<<<<
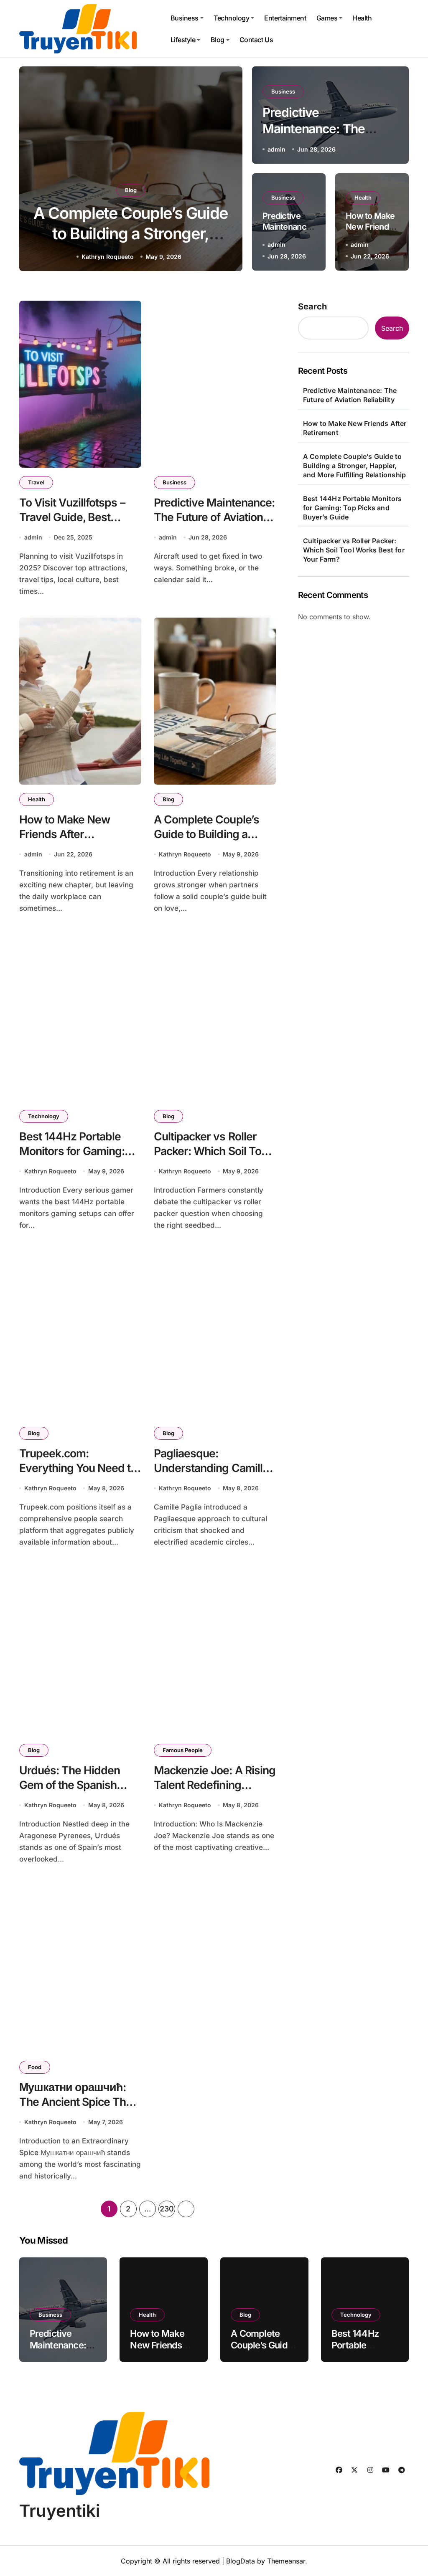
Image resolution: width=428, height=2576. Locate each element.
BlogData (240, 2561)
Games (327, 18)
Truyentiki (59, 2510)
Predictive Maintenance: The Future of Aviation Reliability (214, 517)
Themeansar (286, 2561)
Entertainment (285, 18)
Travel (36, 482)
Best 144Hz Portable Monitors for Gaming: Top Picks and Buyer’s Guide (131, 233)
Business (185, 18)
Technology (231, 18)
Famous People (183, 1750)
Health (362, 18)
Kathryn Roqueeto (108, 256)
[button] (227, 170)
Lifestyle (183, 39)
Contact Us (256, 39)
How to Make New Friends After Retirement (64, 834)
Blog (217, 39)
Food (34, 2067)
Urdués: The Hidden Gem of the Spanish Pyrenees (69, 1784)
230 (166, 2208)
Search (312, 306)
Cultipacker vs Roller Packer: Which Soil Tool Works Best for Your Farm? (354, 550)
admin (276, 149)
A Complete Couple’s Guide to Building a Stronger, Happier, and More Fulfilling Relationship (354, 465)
>>>>
» **TASK DESCRIPTION**
Leaving out all pictures, transcribe the listing exactly.

» **REPLY TO THE TASK**
Image resolution: width=428, height=2576. Locate each element.
BlogData (240, 2561)
Games (327, 18)
Truyentiki (59, 2510)
Predictive Maintenance: The Future of Aviation Reliability (214, 517)
Themeansar (286, 2561)
Entertainment (285, 18)
Travel (36, 482)
Best 144Hz Portable Monitors for Gaming: Top Picks and Buyer’s Guide (131, 233)
Business (185, 18)
Technology (231, 18)
Famous People (183, 1750)
Health (362, 18)
Kathryn Roqueeto (108, 256)
[button] (227, 170)
Lifestyle (183, 39)
Contact Us (256, 39)
How to Make New Friends After Retirement (64, 834)
Blog (217, 39)
Food (34, 2067)
Urdués: The Hidden Gem of the Spanish Pyrenees (69, 1784)
230 (166, 2208)
Search (312, 306)
Cultipacker vs Roller Packer: Which Soil Tool Works Best for Your Farm? (354, 550)
admin (276, 149)
A Complete Couple’s Guide to Building a Stronger, Happier, and More Fulfilling Relationship (354, 465)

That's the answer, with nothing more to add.